» **Task description**: Can you extract the lines from the start of the records through the line that contains "will (x=517, y=98)." and reproduce them exactly, both ends included?

··· Data for processing

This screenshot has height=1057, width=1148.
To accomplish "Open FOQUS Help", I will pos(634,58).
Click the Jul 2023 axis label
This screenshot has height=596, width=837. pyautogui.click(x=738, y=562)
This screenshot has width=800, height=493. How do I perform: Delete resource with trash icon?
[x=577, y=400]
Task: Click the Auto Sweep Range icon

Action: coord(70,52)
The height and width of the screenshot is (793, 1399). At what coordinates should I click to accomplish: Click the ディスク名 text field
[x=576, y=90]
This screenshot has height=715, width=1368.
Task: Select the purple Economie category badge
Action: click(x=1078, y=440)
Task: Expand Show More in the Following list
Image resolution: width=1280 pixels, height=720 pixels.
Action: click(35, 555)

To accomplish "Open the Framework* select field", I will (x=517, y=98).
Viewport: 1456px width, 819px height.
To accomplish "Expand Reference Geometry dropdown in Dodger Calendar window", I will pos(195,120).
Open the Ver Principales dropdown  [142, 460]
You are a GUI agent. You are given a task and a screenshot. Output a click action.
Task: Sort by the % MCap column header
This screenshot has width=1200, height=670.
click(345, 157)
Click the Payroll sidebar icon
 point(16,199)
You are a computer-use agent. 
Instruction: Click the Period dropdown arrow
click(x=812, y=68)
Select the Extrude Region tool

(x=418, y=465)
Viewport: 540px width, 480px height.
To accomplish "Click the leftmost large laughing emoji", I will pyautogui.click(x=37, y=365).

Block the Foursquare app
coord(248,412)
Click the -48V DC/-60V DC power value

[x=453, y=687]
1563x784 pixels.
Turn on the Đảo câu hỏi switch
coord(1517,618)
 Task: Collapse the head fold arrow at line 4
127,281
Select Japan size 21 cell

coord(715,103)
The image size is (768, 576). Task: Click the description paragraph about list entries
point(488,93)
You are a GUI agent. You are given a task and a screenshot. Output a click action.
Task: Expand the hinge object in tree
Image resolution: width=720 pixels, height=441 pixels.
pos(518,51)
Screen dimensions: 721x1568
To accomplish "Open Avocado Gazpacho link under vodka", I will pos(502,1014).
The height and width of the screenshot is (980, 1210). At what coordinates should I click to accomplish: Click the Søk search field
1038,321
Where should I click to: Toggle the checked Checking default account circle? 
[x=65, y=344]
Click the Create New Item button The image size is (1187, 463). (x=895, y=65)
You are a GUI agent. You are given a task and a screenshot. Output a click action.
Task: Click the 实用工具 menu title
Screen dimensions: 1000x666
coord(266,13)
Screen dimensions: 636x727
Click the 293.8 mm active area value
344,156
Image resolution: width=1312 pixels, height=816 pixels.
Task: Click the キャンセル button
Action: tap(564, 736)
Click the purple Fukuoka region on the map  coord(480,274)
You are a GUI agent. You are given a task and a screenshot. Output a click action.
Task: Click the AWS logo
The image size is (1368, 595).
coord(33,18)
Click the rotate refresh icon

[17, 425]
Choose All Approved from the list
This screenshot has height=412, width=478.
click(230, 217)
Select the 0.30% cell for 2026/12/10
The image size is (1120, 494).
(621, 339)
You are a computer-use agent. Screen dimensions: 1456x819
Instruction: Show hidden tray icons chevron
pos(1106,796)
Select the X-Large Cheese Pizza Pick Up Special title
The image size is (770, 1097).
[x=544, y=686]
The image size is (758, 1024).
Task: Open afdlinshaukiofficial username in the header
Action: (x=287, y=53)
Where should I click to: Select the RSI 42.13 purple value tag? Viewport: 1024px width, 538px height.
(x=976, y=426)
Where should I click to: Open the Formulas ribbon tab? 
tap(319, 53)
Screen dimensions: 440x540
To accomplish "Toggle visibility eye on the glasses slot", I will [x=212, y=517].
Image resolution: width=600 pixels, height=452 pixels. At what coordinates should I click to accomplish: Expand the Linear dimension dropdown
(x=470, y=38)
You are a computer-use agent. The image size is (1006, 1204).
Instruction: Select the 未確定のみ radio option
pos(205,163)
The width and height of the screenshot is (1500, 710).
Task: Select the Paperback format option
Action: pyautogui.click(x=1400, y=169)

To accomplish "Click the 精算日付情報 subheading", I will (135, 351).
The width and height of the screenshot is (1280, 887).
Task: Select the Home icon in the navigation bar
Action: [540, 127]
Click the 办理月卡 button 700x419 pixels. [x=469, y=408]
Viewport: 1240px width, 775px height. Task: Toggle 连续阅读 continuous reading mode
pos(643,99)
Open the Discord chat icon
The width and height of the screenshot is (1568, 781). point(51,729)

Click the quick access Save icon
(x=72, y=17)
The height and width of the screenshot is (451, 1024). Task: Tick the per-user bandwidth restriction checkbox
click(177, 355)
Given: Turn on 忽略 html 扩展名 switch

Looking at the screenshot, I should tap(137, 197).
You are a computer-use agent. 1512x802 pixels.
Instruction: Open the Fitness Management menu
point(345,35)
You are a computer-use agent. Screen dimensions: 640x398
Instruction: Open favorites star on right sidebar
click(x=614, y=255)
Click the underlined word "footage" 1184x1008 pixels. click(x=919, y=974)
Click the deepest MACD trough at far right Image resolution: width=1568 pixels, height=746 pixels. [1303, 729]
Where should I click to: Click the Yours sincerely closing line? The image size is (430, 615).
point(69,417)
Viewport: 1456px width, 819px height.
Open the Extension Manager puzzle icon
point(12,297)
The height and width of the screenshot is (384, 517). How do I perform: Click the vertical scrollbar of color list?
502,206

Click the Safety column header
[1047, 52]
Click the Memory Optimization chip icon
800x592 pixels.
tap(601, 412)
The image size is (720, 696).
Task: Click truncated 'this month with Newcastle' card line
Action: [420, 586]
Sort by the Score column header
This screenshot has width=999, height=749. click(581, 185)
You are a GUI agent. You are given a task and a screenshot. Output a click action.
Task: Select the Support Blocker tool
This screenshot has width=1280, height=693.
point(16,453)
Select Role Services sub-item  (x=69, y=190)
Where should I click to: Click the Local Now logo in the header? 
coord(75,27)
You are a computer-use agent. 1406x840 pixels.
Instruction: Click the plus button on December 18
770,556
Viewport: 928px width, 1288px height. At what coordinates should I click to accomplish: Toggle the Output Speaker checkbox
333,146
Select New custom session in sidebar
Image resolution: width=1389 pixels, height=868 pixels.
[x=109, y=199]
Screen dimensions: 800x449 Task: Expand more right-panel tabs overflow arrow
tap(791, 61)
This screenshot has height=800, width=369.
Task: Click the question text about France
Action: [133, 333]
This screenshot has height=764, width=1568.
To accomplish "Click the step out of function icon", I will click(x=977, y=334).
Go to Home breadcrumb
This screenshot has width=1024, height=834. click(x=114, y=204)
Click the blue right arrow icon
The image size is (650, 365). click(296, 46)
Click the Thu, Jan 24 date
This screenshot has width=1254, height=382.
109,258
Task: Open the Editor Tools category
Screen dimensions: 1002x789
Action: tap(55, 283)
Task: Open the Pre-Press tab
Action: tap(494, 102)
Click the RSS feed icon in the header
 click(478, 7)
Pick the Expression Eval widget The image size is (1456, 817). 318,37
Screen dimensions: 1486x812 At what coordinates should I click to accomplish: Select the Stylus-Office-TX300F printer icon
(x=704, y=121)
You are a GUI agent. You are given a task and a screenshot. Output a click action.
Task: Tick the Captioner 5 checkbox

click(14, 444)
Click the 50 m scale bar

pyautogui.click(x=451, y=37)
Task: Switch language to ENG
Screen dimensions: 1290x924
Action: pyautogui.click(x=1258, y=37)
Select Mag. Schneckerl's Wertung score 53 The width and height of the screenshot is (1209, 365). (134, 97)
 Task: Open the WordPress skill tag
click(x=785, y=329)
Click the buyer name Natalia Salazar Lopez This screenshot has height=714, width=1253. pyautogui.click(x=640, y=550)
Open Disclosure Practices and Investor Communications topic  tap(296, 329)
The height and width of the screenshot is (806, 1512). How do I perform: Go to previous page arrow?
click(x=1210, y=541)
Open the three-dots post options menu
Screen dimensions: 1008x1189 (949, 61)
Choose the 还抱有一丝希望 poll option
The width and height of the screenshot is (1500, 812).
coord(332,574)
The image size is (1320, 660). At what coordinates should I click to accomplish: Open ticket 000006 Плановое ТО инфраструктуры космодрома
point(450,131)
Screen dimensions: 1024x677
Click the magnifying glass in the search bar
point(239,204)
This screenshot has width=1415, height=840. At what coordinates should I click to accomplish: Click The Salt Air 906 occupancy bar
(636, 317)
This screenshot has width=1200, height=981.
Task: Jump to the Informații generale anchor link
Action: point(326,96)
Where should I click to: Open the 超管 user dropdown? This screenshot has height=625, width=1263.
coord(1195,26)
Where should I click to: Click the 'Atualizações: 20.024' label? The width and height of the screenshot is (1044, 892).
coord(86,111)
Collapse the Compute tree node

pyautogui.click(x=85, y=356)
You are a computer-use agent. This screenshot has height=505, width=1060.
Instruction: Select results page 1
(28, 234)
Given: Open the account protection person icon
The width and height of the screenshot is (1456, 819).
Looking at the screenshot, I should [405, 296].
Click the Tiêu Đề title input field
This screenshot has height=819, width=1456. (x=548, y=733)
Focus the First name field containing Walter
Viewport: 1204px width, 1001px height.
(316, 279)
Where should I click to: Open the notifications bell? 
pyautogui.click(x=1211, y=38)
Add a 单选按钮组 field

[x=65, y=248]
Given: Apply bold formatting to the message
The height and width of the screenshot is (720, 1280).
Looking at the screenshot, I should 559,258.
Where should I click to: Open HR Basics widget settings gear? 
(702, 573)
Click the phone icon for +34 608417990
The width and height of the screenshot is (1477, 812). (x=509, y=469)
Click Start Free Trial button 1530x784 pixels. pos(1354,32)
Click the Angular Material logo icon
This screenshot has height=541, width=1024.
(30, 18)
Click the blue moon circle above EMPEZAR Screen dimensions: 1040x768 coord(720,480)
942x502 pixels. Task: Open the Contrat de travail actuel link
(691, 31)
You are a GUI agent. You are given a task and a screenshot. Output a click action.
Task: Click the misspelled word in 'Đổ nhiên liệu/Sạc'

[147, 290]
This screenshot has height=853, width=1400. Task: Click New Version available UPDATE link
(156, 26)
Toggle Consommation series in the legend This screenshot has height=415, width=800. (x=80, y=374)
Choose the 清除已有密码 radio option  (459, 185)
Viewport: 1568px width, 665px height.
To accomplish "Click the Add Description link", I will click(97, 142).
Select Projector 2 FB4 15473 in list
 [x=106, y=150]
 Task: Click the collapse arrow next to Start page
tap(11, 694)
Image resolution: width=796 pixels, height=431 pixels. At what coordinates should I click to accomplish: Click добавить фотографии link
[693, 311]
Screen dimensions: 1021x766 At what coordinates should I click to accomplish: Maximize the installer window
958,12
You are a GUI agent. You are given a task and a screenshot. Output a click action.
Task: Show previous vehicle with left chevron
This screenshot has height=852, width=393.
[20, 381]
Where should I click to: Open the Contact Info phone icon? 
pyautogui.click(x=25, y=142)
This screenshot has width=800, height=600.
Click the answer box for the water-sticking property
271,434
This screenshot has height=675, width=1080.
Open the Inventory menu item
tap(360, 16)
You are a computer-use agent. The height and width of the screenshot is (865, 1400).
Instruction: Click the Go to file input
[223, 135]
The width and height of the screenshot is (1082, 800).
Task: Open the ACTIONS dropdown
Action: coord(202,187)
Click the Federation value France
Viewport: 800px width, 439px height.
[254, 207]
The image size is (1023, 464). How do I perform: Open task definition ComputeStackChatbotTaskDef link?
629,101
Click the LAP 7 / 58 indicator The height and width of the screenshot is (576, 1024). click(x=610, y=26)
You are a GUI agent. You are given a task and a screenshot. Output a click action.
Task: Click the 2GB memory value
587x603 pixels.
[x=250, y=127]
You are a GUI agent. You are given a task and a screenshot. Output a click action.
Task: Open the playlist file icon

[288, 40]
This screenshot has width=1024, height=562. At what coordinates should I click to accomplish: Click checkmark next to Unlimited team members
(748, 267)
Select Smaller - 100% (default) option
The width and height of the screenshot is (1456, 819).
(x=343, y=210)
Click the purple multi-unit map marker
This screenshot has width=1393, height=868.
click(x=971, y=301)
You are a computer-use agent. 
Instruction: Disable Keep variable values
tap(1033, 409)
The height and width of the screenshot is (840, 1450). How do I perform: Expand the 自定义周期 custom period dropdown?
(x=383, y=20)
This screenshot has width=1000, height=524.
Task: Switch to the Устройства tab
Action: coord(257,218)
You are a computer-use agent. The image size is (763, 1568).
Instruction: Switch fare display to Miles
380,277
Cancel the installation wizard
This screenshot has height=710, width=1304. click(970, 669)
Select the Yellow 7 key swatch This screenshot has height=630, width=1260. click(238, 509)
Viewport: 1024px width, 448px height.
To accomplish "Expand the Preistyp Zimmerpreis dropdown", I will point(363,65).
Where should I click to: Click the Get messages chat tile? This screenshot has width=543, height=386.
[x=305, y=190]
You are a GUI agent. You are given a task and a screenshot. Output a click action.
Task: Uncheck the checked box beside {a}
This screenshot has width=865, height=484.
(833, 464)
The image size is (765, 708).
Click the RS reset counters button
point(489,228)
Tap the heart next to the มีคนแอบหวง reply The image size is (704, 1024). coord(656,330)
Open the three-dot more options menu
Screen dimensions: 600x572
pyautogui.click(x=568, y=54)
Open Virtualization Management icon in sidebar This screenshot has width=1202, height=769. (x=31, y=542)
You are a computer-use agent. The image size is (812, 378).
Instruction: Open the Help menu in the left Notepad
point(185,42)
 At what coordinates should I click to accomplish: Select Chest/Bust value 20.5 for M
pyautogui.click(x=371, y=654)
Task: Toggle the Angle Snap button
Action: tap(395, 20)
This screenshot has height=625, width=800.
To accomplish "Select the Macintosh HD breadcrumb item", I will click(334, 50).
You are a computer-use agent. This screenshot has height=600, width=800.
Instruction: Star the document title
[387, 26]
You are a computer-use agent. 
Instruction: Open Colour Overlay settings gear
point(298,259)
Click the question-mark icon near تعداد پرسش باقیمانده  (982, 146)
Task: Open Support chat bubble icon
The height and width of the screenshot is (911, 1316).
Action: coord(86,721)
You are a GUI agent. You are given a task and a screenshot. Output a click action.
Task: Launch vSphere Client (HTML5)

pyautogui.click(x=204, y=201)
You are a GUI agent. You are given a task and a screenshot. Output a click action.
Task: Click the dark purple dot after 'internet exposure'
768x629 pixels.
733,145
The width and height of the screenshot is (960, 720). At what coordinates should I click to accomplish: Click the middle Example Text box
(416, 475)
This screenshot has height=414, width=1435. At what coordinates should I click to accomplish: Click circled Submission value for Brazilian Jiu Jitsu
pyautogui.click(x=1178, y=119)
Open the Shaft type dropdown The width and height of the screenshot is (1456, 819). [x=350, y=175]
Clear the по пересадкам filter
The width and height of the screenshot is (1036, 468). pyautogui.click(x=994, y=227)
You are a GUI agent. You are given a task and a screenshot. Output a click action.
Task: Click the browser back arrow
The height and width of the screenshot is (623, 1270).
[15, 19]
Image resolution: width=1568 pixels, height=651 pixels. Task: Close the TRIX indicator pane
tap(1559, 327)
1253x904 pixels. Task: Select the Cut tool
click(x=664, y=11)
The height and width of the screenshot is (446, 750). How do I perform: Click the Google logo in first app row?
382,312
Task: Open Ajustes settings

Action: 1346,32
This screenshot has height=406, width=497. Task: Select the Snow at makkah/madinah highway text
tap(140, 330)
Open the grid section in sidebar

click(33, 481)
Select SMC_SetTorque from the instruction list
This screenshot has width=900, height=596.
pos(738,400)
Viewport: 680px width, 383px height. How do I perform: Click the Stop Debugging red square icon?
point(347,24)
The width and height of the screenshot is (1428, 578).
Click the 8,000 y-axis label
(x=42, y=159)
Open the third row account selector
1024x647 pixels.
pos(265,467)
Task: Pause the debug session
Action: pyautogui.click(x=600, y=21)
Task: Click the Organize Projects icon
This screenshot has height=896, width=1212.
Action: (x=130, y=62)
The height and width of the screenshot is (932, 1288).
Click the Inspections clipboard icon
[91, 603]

······

» **Reply to the task**:
This screenshot has height=1057, width=1148.
To accomplish "Open FOQUS Help", I will pos(634,58).
Click the Jul 2023 axis label
This screenshot has height=596, width=837. pyautogui.click(x=738, y=562)
This screenshot has width=800, height=493. How do I perform: Delete resource with trash icon?
[x=577, y=400]
Task: Click the Auto Sweep Range icon

Action: coord(70,52)
The height and width of the screenshot is (793, 1399). At what coordinates should I click to accomplish: Click the ディスク名 text field
[x=576, y=90]
This screenshot has height=715, width=1368.
Task: Select the purple Economie category badge
Action: click(x=1078, y=440)
Task: Expand Show More in the Following list
Image resolution: width=1280 pixels, height=720 pixels.
Action: click(35, 555)

To accomplish "Open the Framework* select field", I will (x=517, y=98).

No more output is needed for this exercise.